Column: The wondrous world of science

Published October 11, 2009

Global warming—a looming catastrophe for Pakistan


The UN Secretary General has recently warned that the world is “heading towards an abyss”. Rising sea levels will inundate many coastal cities such as Karachi. Pakistan and some other south Asian countries are at extreme risk.

With only a two to three degree rise in average global temperature over the next 50 years, most of Pakistan could become uninhabitable, and tens of millions could die due to mass famines caused by failures of crops due to lack of water. The possibility of a nuclear confrontation between Pakistan and India over water disputes cannot be ruled out as large populations suffer from hunger and death.

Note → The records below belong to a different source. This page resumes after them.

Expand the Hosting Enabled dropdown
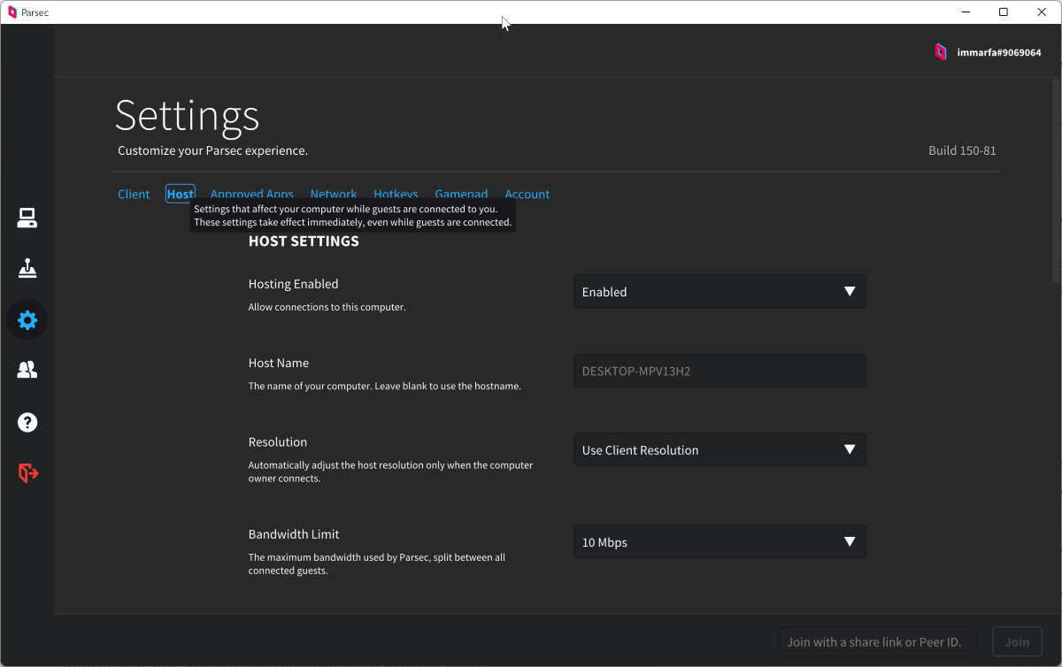 click(x=720, y=292)
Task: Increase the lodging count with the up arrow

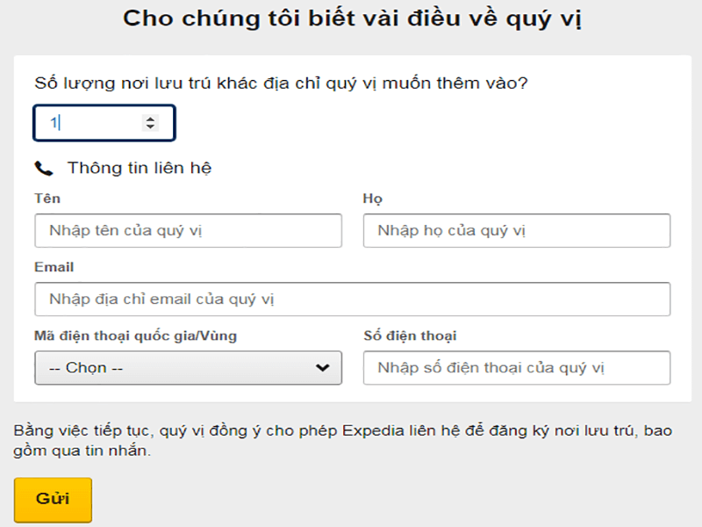Action: pos(150,119)
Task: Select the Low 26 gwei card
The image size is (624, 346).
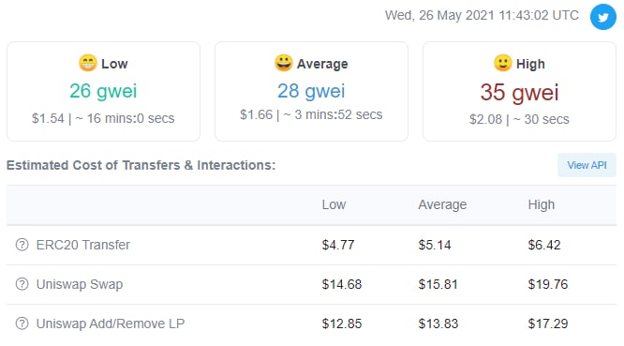Action: [x=103, y=91]
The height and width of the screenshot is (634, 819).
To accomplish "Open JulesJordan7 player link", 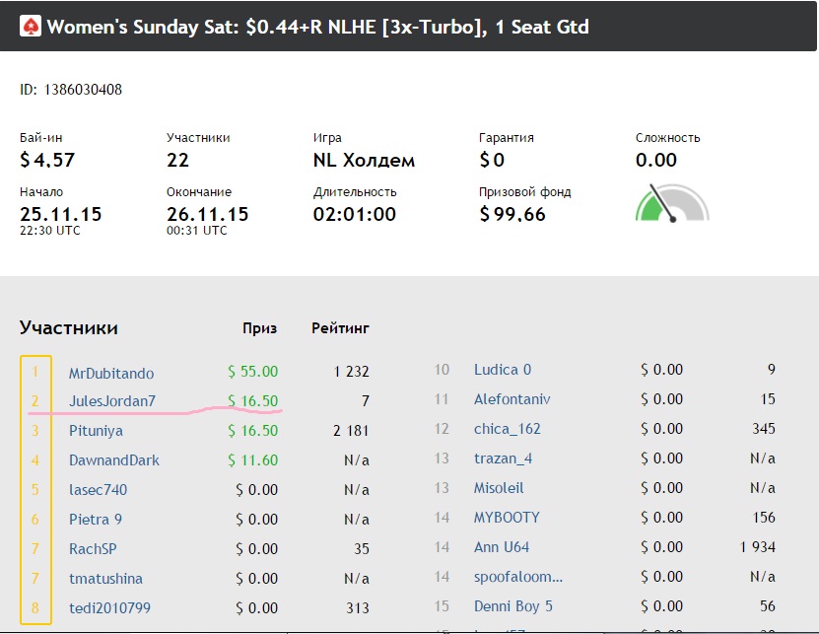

India has wisely constructed a large number of dams over the last few decades but Pakistan seems to be bent on committing mass suicide due to criminal negligence by successive governments to construct large dams and reservoirs. Modelling studies predict that as the glaciers melt rapidly during the next 20 years, we will face vast flooding of rivers. This precious water must be captured and stored, not allowed to cause devastation and just go waste. After 20 to 30 years, as the rivers dry up, the country could face long periods of drought. We must therefore, over the next 10 to 15 years, create enough water storage capacity to meet at least five to seven years of our national needs, to cope with these long periods of droughts.

We must act with a sense of urgency.

 

Robots learning like children

At the Italian Institute of Technology in Genova, robots have been created with the ability to learn from their surroundings, just as children do when they are growing up. The robot has the size of a toddler, and its brain has been designed so that it learns by interacting with its surroundings. Scientists hope to understand from the robot, named “iCub”, how human beings think and learn. iCub can recognise human faces and detect specific objects against a background. It has fingers which can clasp objects and it is learning how to catch a ball in mid-air. In time, it is hoped that iCub will also learn to recognise difference sounds and finally learn to speak.

Eleven European universities and research institutes have joined together in this Robot-Cub project with a US 12 million grant from the European Union. Twenty iCubs are being manufactured of which eight have already been sent to selected laboratories in Europe and Turkey, where they will be subjected to various training programmes. Other robots previously developed are the wheeled robot Khepera, built by a Swiss consortium, and the Japanese humanoid robots HRP-2, PINO and Asimo which can play music or walk on uneven surfaces. Robots have a huge potential in both industrial and military areas, and countries with the most advanced robotic armies may one day rule the world.

Once robots become super intelligent and learn to replicate themselves, there may no longer be any need for those frail and volatile biological earthlings called “humans”!

 

The Ozone hole

In 1974 , Sherwood Rowland and Mario Molina, working at the University of California, Irvine warned that certain chemicals used as refrigerants (chlorofluorocarbons, CFCs) could break down in the stratosphere, releasing chlorine which could destroy atmospheric ozone. Ozone protects the earth's surface from the damaging effects of ultraviolet radiation. It was not until 1985 that the world was put on high alert when a team of scientists from the British Antarctic Survey discovered the ozone hole above the Antarctica. In 1987, under the Montreal Protocol, countries agreed to phase out the production of CFCs as well as the bromine containing compounds used in fire extinguishers.

 

For the first time in human history, the world acted in unison to tackle a major environmental problem. Rowland and Molina shared the 1995 Nobel Prize with Paul Crutzen of Germany for unravelling the ozone chemistry involved.

 

After peaking in the late 1990s, the concentration of ozone destroying compounds is declining in the stratosphere, and the holes in the ozone layer are gradually closing. Why are the holes above the poles? Outside the polar regions only a few hundred molecules of ozone are catalytically destroyed by each chlorine atom. In the polar stratosphere, however, the ice particles present in the stratospheric clouds provide the surface on which the chlorine atoms rapidly attack tens of thousands of ozone molecules, and the loss rate can reach up to three per cent per day in the centre of the ozone hole in Antarctica. It has been calculated that if no action had been taken in 1987, two-third of the atmospheric zone would have been destroyed by 2065, resulting in a dramatic rise in skin cancer.